▸ **Texte de l'exercice**
***

La catégorie d’appartenance du monde du travail peut être investie de différentes façons: certains s’y verront comme dans une famille, d’autres y trouveront un sentiment de fraternité avec leurs collègues, et d’autres encore y projetteront un besoin de support idéologique, par exemple un idéal altruiste ou scientifique.

6 – Plus on a de dépendances, plus on est libre

Pour la plupart, nous appartenons à plusieurs groupes de type fraternel (amical, professionnel), à un ou des groupes de type familial (famille actuelle, famille d’origine), à une maison-couple, à des groupes structurés par une idéologie, une église, des associations, etc.

Et comme l’homme n’a pas la capacité à se faire auto-exister, sa liberté consiste à choisir ses dépendances, c’est-à-dire les relations qu’il tisse avec d’autres êtres et ses appartenances à des groupes qui offrent une reconnaissance. L’autonomie suppose la complexité, laquelle suppose une très grande richesse de relations de toutes sortes avec l’environnement.

7 – Peut-on tout accepter des groupes auxquels ont appartient?

« Le contraire de la dépression n’est pas un état supposé “normal”, c’est la rage! » Robert Neuburger (Dessin Carole Maurel carolemaurel.blogspot.fr).

C’est le paradoxe de l’existence: le désir d’autonomie cohabite avec le besoin de relations. Comment savoir où placer le curseur? C’est là qu’intervient la notion de dignité, répond Robert Neuburger.

Il y a une limite fragile, qui peut être remise en question, entre l’intime et la norme extérieure, la dignité individuelle et la dignité d’appartenance, qui suppose du renoncement à des attitudes et des convictions personnelles.

Si je considère que le groupe auquel j’appartiens dysfonctionne, que ses idéaux ne répondent plus aux miens, je peux tenter soit d’agir sur le groupe, par exemple en entrant en politique, dans une association, un syndicat ou en entrant en thérapie de couple, soit de le quitter, quand cela est possible.

8 – Quand nos relations et nos appartenances posent problème

  • un être humain n’a pas reçu à sa naissance ou dans son enfance le capital de confiance qui lui est dû, d’être reconnu, identifié, aimé (enfant surnuméraire, non souhaité, mère déprimée, isolement maternel, absence de contexte familial, etc.).
  • des événements de la vie déstabilisent ou remettent en question la construction personnelle qu’est le sentiment d’exister (désamour, séparation, deuil, problèmes de reconnaissance professionnelle, migrations forcées, solitude et misère).
  • des attaques à la personne (morales, corporelles, agressions, déshumanisation).

9 – Comment s’en sortir?

Sports extrêmes, fantasmes suicidaires, conduites addictives, jeux de hasard, automutilation, (auto)destruction, certains comportements passionnels sont autant de moyens de tenter de se faire exister.

Et sinon?

***

▸ **Présentation de l'exercice**
Résumez en deux phrases le texte sur les appartenances. Le listing qui suit n'est pas utile ici.

Enregistrements stockés:
***

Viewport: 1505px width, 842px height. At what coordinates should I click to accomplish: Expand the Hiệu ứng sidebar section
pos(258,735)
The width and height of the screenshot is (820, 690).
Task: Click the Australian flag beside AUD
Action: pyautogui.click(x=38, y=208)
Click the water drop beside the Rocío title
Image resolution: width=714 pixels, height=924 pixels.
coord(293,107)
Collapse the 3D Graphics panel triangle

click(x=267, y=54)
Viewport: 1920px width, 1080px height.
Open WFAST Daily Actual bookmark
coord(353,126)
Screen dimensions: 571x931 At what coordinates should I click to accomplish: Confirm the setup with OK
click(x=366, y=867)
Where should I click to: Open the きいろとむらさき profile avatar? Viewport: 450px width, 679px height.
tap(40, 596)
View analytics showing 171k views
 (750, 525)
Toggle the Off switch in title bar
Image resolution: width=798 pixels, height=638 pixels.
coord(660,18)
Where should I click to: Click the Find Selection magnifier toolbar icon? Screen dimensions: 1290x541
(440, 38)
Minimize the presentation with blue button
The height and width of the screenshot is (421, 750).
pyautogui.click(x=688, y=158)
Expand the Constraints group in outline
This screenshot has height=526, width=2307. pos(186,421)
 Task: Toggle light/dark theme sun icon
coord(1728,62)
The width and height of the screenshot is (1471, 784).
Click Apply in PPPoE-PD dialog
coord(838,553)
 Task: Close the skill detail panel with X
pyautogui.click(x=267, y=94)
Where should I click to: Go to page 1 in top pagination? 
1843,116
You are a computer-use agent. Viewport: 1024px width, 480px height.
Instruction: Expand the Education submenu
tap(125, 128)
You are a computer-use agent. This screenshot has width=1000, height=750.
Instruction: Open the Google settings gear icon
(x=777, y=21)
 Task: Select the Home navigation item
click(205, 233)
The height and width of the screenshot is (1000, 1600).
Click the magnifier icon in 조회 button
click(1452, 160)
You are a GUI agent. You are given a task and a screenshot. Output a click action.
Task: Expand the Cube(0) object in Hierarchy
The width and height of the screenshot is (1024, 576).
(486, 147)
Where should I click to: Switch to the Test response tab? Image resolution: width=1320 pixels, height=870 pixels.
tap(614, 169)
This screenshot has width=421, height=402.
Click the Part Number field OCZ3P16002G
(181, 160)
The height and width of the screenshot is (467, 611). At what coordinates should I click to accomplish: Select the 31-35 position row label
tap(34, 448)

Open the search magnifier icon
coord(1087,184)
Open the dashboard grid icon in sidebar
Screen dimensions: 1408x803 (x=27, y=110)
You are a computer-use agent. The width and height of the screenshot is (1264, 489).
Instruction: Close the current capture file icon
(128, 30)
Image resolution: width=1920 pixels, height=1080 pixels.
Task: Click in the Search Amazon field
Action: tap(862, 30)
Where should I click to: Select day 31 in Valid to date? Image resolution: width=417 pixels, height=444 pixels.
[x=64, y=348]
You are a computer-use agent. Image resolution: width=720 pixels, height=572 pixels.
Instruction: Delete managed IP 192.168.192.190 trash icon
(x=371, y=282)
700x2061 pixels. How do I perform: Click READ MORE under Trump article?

***

▸ **Solution proposée**
La plupart d'entre nous appartiennent à plusieurs groupes, et comme l'homme ne peut se faire exister seul, sa liberté consiste à choisir ses dépendances. Selon Robert Neuburger, c'est la notion de dignité qui permet de concilier désir d'autonomie et besoin de relations, et si un groupe dysfonctionne, on peut tenter d'agir sur lui ou le quitter quand c'est possible.